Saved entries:
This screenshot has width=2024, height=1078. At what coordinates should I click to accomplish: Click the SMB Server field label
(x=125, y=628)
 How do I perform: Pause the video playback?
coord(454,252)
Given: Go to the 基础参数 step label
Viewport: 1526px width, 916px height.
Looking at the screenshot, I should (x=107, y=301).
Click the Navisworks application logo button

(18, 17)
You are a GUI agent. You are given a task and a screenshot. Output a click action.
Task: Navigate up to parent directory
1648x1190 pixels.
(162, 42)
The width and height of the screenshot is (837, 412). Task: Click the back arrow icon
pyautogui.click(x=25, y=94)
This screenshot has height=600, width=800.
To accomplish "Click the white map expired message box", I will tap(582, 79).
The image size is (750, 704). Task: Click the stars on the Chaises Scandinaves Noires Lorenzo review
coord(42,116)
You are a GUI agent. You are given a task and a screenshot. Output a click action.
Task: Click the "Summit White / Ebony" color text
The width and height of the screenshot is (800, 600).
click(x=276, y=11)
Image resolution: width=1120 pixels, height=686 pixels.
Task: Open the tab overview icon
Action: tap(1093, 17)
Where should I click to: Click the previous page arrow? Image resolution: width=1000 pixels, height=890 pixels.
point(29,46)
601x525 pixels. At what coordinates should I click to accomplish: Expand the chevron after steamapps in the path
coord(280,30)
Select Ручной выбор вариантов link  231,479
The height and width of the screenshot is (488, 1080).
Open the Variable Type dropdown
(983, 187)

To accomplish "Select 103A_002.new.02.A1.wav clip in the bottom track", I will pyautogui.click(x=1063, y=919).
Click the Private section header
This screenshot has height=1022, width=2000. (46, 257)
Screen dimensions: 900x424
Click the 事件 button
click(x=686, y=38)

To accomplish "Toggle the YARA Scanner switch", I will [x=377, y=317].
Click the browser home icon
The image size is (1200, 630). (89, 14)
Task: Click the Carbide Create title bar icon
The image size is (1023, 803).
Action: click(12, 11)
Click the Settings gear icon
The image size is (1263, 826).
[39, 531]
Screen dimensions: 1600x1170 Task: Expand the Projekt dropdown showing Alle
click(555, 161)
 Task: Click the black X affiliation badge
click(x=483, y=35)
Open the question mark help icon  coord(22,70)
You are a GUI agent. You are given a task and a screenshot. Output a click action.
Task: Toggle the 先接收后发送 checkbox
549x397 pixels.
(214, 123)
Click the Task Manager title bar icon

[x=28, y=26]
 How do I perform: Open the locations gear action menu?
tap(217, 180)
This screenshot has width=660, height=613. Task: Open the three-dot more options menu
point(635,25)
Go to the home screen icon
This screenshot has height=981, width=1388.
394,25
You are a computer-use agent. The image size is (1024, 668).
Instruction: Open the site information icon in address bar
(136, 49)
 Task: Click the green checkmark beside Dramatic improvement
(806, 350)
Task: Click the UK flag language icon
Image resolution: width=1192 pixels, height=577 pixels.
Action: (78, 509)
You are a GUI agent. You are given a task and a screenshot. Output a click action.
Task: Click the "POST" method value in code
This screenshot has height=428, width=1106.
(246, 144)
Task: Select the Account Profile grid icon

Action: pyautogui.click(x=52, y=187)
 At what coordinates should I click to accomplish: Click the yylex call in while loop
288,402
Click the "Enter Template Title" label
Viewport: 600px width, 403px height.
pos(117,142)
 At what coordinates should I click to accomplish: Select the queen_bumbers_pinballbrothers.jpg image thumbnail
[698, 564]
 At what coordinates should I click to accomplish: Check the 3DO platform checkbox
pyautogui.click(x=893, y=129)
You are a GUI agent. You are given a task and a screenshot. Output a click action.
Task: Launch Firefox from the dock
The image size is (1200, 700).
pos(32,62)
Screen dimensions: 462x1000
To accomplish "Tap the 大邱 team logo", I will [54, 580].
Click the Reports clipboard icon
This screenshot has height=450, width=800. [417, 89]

Try it >>
Each record is to be restated word for word.

Expected output >>
This screenshot has width=2024, height=1078. At what coordinates should I click to accomplish: Click the SMB Server field label
(x=125, y=628)
 How do I perform: Pause the video playback?
coord(454,252)
Given: Go to the 基础参数 step label
Viewport: 1526px width, 916px height.
Looking at the screenshot, I should (x=107, y=301).
Click the Navisworks application logo button

(18, 17)
You are a GUI agent. You are given a task and a screenshot. Output a click action.
Task: Navigate up to parent directory
1648x1190 pixels.
(162, 42)
The width and height of the screenshot is (837, 412). Task: Click the back arrow icon
pyautogui.click(x=25, y=94)
This screenshot has height=600, width=800.
To accomplish "Click the white map expired message box", I will tap(582, 79).
The image size is (750, 704). Task: Click the stars on the Chaises Scandinaves Noires Lorenzo review
coord(42,116)
You are a GUI agent. You are given a task and a screenshot. Output a click action.
Task: Click the "Summit White / Ebony" color text
The width and height of the screenshot is (800, 600).
click(x=276, y=11)
Image resolution: width=1120 pixels, height=686 pixels.
Task: Open the tab overview icon
Action: tap(1093, 17)
Where should I click to: Click the previous page arrow? Image resolution: width=1000 pixels, height=890 pixels.
point(29,46)
601x525 pixels. At what coordinates should I click to accomplish: Expand the chevron after steamapps in the path
coord(280,30)
Select Ручной выбор вариантов link  231,479
The height and width of the screenshot is (488, 1080).
Open the Variable Type dropdown
(983, 187)

To accomplish "Select 103A_002.new.02.A1.wav clip in the bottom track", I will pyautogui.click(x=1063, y=919).
Click the Private section header
This screenshot has height=1022, width=2000. (46, 257)
Screen dimensions: 900x424
Click the 事件 button
click(x=686, y=38)

To accomplish "Toggle the YARA Scanner switch", I will [x=377, y=317].
Click the browser home icon
The image size is (1200, 630). (89, 14)
Task: Click the Carbide Create title bar icon
The image size is (1023, 803).
Action: click(12, 11)
Click the Settings gear icon
The image size is (1263, 826).
[39, 531]
Screen dimensions: 1600x1170 Task: Expand the Projekt dropdown showing Alle
click(555, 161)
 Task: Click the black X affiliation badge
click(x=483, y=35)
Open the question mark help icon  coord(22,70)
You are a GUI agent. You are given a task and a screenshot. Output a click action.
Task: Toggle the 先接收后发送 checkbox
549x397 pixels.
(214, 123)
Click the Task Manager title bar icon

[x=28, y=26]
 How do I perform: Open the locations gear action menu?
tap(217, 180)
This screenshot has width=660, height=613. Task: Open the three-dot more options menu
point(635,25)
Go to the home screen icon
This screenshot has height=981, width=1388.
394,25
You are a computer-use agent. The image size is (1024, 668).
Instruction: Open the site information icon in address bar
(136, 49)
 Task: Click the green checkmark beside Dramatic improvement
(806, 350)
Task: Click the UK flag language icon
Image resolution: width=1192 pixels, height=577 pixels.
Action: (78, 509)
You are a GUI agent. You are given a task and a screenshot. Output a click action.
Task: Click the "POST" method value in code
This screenshot has height=428, width=1106.
(246, 144)
Task: Select the Account Profile grid icon

Action: pyautogui.click(x=52, y=187)
 At what coordinates should I click to accomplish: Click the yylex call in while loop
288,402
Click the "Enter Template Title" label
Viewport: 600px width, 403px height.
pos(117,142)
 At what coordinates should I click to accomplish: Select the queen_bumbers_pinballbrothers.jpg image thumbnail
[698, 564]
 At what coordinates should I click to accomplish: Check the 3DO platform checkbox
pyautogui.click(x=893, y=129)
You are a GUI agent. You are given a task and a screenshot. Output a click action.
Task: Launch Firefox from the dock
The image size is (1200, 700).
pos(32,62)
Screen dimensions: 462x1000
To accomplish "Tap the 大邱 team logo", I will [54, 580].
Click the Reports clipboard icon
This screenshot has height=450, width=800. [417, 89]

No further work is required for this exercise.